New York – United Nations Secretary-General Ban Ki-moon has submitted the advanced copy of his annual report on the “Situation Concerning the Western Sahara” to the Security Council.

The 25-page report, which is expected to be officially released later this week, has been eagerly anticipated as it comes against the backdrop of an unprecedented friction between the UN chief and Morocco following the former’s controversial statement in which he described the latter’s presence in the Western Sahara as “occupation.”

Prior to the release of the report, observers feared that the report’s unusual delay augured a new episode of tension between Rabat and the UN chief. In fact, in light of the Secretary-General’s arms-wrestling with Morocco following his remarks, it was expected that the report would be critical of, or even biased against, Morocco. Apparently, the backlash caused by his stance against Morocco turned out to be more than what the UN chief had expected. So was Morocco’s firm position and the support it received from the Security Council, which apparently prompted Ban Ki-moon’s half-apology to Morocco last month and later resulted in his moderate report.

With the exception of the many paragraphs where he talks about the situation of human rights in the Western Sahara and the Tindouf camps where Ban Ki-moon shows his bias in favor of the Polisario, in the section reserved to “observations and recommendations” the UN chief has chosen his words carefully to give the impression that he does not side any party in the conflict. Overall, the report follows the same methods of previous reports. After describing the recent developments on the ground and the activities of MINURSO, the report contains a section in which the Secretary General expresses his observations and recommendations to the Security Council ahead of the adoption of the new resolution to renew MINURSO’s mandate for one year until April 30, 2017.

One of the most striking elements of the report is Ban Ki-moon’s emphasis that his statement was not meant to be hostile to Morocco or to side with the Polisario.

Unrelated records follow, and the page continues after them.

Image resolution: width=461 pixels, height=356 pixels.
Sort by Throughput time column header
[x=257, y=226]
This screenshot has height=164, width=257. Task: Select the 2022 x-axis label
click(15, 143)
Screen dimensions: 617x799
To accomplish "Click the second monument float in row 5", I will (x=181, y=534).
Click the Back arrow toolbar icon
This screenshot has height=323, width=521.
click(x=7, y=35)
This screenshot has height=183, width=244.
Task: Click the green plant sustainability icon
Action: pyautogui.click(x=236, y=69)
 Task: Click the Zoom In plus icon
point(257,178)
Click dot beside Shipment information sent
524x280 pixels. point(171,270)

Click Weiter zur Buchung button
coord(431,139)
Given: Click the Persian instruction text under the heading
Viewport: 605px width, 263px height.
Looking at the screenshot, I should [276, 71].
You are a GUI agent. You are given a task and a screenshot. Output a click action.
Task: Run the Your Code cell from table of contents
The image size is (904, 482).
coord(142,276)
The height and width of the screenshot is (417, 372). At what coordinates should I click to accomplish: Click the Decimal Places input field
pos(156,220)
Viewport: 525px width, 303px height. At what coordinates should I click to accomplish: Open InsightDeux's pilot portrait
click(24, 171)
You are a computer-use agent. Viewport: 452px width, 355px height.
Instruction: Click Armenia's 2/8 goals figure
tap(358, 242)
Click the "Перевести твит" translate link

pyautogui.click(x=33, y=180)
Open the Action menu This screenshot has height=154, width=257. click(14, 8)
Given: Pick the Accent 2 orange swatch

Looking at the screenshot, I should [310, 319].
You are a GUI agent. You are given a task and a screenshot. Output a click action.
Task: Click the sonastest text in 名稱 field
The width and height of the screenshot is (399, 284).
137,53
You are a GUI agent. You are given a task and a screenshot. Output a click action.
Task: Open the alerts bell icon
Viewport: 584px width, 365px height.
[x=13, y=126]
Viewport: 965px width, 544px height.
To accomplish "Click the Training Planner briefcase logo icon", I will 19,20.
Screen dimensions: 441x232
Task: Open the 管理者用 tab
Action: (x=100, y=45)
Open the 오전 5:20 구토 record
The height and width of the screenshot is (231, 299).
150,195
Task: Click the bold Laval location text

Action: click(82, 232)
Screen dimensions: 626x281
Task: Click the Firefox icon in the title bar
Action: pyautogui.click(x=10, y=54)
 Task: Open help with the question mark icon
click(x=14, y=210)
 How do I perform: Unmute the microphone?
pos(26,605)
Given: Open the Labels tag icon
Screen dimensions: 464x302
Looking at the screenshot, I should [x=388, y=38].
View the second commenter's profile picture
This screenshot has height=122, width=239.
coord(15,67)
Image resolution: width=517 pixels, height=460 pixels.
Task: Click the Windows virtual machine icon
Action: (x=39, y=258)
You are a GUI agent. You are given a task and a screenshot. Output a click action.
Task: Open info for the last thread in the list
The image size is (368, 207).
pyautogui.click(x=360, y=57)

That the UN chief takes the unusual measure of starting his report by referring to his statements and attempting to clarify his position indicates that he has been under heavy pressure from influential members of the Security Council to put an end to his friction with Morocco.

Morocco succeeds to put pressure on the other side

The second interesting point of the report is Ban Ki-moon’s call on the Security Council to ensure the return of MINURSO’s civilian component, which Morocco had asked to leave last month following Ban’s statements, and the necessity of enabling it to fully discharge its duties in line with its mandate established by the relevant resolutions adopted since its establishment in 1991.

Because of the new dynamic in the conflict caused by Ban Ki-moon’s uncalculated statement in March, the UN is no longer seeking to add any prerogatives to MINURSO, such as the monitoring of human rights in the Western Sahara and the Tindouf camps– something that Ban Ki-moon’s personal envoy, Christopher Ross, has striven to do in recent years. In this regard, one can safely say that Morocco has made a diplomatic stride by putting pressure on the other side.

In recent years, Morocco insisted that MINURSO’s mandate is limited to “monitoring the ceasefire and military matters, as well as demining and for UNHCR’s confidence-building measures.” For Morocco, since the prospects for holding a referendum on self-determination have proved elusive, MINURSO can no longer be entrusted with this mission. Morocco’s decision to expel the UN mission’s civilian component stems from this position.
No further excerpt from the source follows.